Сомерсетов герольд закончил кивать, выслушивая указания, после чего валлийцы помогли ему вслед за йорковским гонцом перебраться через завал. Вид у герольда был бледный: кому хочется вот так, по своей воле, пробираться через глумливые ряды без пяти минут неприятеля?

К Дерри, смотрящему через зазоры в баррикаде, подобрался Сомерсет. Вид у него был озабоченный.

– Если Йорку достанет благоразумия, то он отведет своих людей прежде, чем ему в глотку вонзится копье или кто-нибудь выкрикнет нестерпимое оскорбление, – сказал он.

– Это люди Солсбери, милорд. И ощущение такое, что они распаляются перед дракой. Если вы услышите, что сюда направляется граф Перси, то, может, у вас получится его остановить. У Перси с Невиллами имеются счеты, и очень бы не хотелось, чтобы они взялись сводить их сегодня. Вы меня, безусловно, понимаете.

Не успел Дерри договорить, как полетели еще камни, и один из валлийцев слетел с верхотуры, проехав юзом по терновнику и уместившись меж двумя большими дубовыми столами. Соседние лучники разразились гневными криками, а один из них начал, оскалив зубы, натягивать тетиву: по лицу у него струилась кровь. Джаспер Тюдор гаркнул приказ, но лучник уже пустил стрелу и победно взвыл. Еще с полдюжины восприняли это как призыв к атаке, и приказы Тюдора утонули в реве с обеих сторон. На миг сквозь гвалт прорвался вопль боли, а затем Дерри чуть не потерял равновесие оттого, что все заграждение закачалось, волнами подаваясь из стороны в сторону. Слышно было, как дерево секут топоры, и Дерри из ножен у бедра выхватил свой нож-сакс, больше похожий на короткий меч.

– Боже правый! – тревожно выговорил он. – Милорд Сомерсет, нам тут нужно побольше людей!

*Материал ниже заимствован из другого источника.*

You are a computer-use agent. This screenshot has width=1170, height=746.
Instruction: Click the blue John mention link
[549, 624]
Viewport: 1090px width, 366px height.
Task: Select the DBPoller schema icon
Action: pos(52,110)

Мольбы оказались услышаны: к перегороженной дороге уже подбегали солдаты с мечами наголо. Сомерсет приказал им образовать строй, и Дерри отшагнул назад, за линию обороны. Завал все же выполнял свое предназначение, кто бы через него ни ломился – разозленная орава или упорядоченный авангард штурмовых сил Солсбери. Какое-то время преграда была способна сдерживать натиск, в то время как тюдорские лучники сыпали сверху стрелы, выкрикивая друг другу отсчет о выборе цели вблизи. Удивительно: кто-то из них даже декламировал рифму – запев и общий отзыв, по которому валлийцы натягивали тетиву, делали выстрел и готовились к следующему залпу.

– Я буду держаться здесь, Брюер, – сказал Сомерсет, замечая, что Дерри нетерпеливо переминается с ноги на ногу. – Идите!

Дерри пустился бегом и, обогнув тесовый дом какого-то зажиточного купца, пробежался вдоль второго и третьего заграждения, которые были, пожалуй, покрепче первого. Две узкие дороги перегораживались заслонами вдвое выше человеческого роста. Сейчас они кишели солдатами, которые взбирались на коньки домов по обе стороны улицы, чтобы разглядеть неприятеля.

– Удерживать позицию! – кричал на подходе Дерри, не обращая внимания на свое самоуправство. – Им не пройти!

Убедившись, что заслоны достаточно прочны, он припустил вверх к рыночной площади, где все так же оставались утиснуты король и основная часть его колонны. На каждом своем шагу Дерри миновал людей, которые заполошно вскакивали, отвлеченные от еды и отдыха, и стекались вниз на звуки сражения. Везде царили гвалт и сутолока, без единой фигуры, которую можно было назвать начальственной в столь нужном, поистине решающем смысле этого слова. Кляня вполголоса Йорка и Солсбери, он, пыхтя, взбирался на холм, пока легкие не уподобились раскаленным кузнечным мехам.